As a test, I created a graph in Integrator 2.3 to load 2 sets of data.
1. Each set of data is loaded using a DB_INPUT_Table and Reformat component. The DB_INPUT_Table loads data from Oracle database using Oracle JDBC driver.
2. One data set has 2,000,000 rows and the another has 3000 rows.
3. Then these 2 set of data is joined using the ExHashJoin component.
4. Finally the data is loaded to the data store using the Bulk Add/Replace Records component
I've configured the JRE -Xmx to be 4096M (4G), but when I run the graph, I keep gettting the java.lang.OutOfMemoryError: Java heap space error. Even I increase the -Xmx value to 6G, the graph processed more records but end up with the OutOfMemory error. The test data I'm trying to load is only about 15% of the amount we load in our Endeca 5.1 pipeline.
I'm new to the Endeca Information Discovery tool set. So my questions are:
1. Is Integrator designed to load large amount of data? Or I need to use a different tool.
2. Are there any white papers on large data load and pipeline deployment in a production environment?

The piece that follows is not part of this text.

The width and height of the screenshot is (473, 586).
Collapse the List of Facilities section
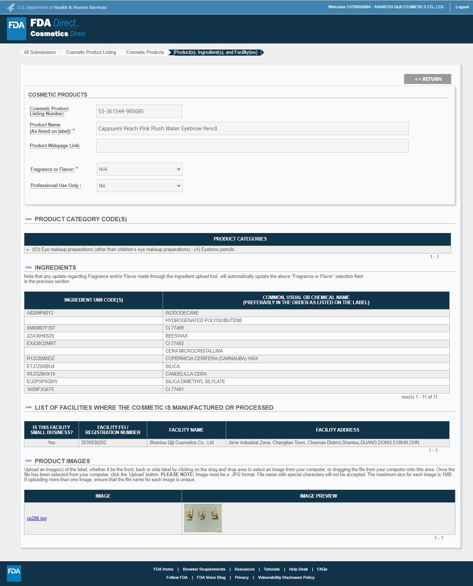(29, 408)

Intergrator is a tool that uses alot of memory, but there are steps you can take to decrease it's foot print. We have a document with a few notes on how to reduce it's usage. Since you graph sounds pretty simple, if you do have large text fields, I would suggested changing the edge type to "fast propagate edge".

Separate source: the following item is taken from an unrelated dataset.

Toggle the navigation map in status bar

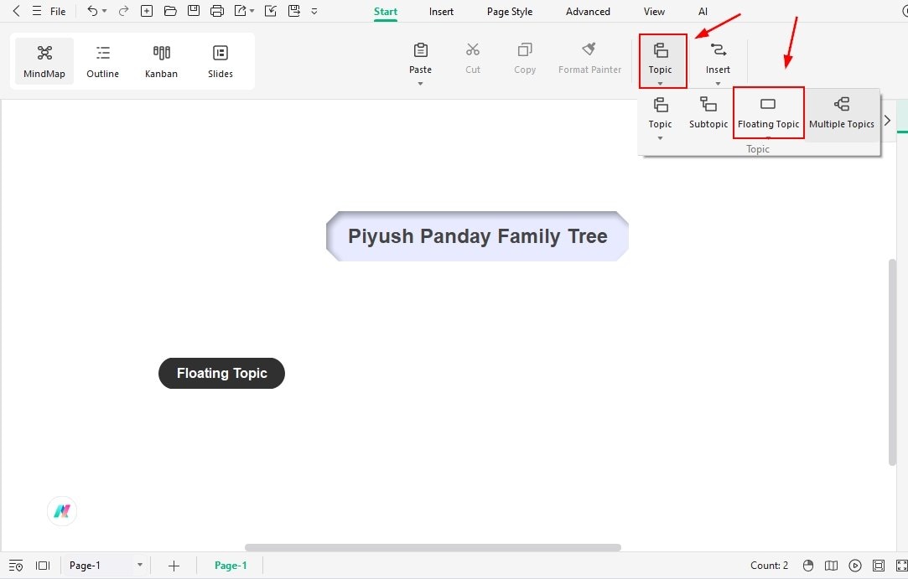[x=831, y=566]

LDI graph which is processing a number of very large text columns is using alot more memory then expected. What are some ways to reduce the amount of memory consumed?

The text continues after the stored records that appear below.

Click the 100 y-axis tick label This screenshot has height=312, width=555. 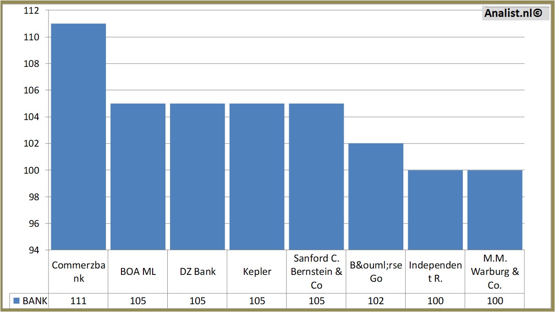pyautogui.click(x=32, y=170)
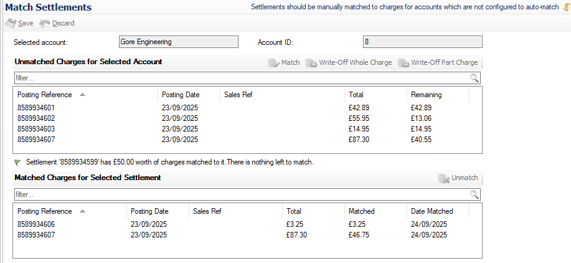
Task: Click the Write-Off Part Charge icon
Action: [403, 62]
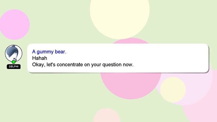Click the small pale yellow circle on the lower right
The image size is (217, 122).
pyautogui.click(x=173, y=89)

The use of external jars in jdbc, jms connections consume alot of memory, it is better to add them to the classpath when running graph.
Some component use more memory then others, examples are ExtSort and FastSort, or HashJoin and MergeJoin. Review the use of these components. Place them in the graph in locations that were they will need to process the minimum number of records, and if necessary isolate them in their own phase of the graph.
Finally if the graph is run in verbose mode look for the following message:
INFO [WatchDog] - Edge5 type: buffered
The default edge type is "detected", which leaves it up to LDI to determine the edgetype, if you have large text data, the buffered edge will consume alot of memory, it is better to the the fast propagate edge.
I followed your advices and made the following changes:
1. Changed edge type to "fast propagate edge" in the graph.
2. Added the Oracle JDBC jar file to the JRE System Library under the Integrator Preference/JRE Definition settings.
After these changes, I ran the graph. It noticed that the memory usage for DB_INPUT_Table and Reformat component improved. But I still got the same outOfMemory error during the ExHash Join. Are there any further steps I need take to resolve this issue? I can increase the memory setting. But just not sure how big it needs to be.
I am quoting the following from the section on ExtHashJoin in the Endeca Information Discovery Integrator Guide (available here: http://docs.oracle.com/cd/E29805_01/index.htm):
This joiner should be avoided in case of large inputs on the slave port. The reason is slave data is cached in the memory.
Tip: If you have larger data, consider using the ExtMergeJoin component. If your data sources are unsorted, use a sorting component first (ExtSort, FastSort, or SortWithinGroups).
As the documentation says, please make sure that your smaller dataset is attached to the slave port. Alternatively, you can use ExtMergeJoin.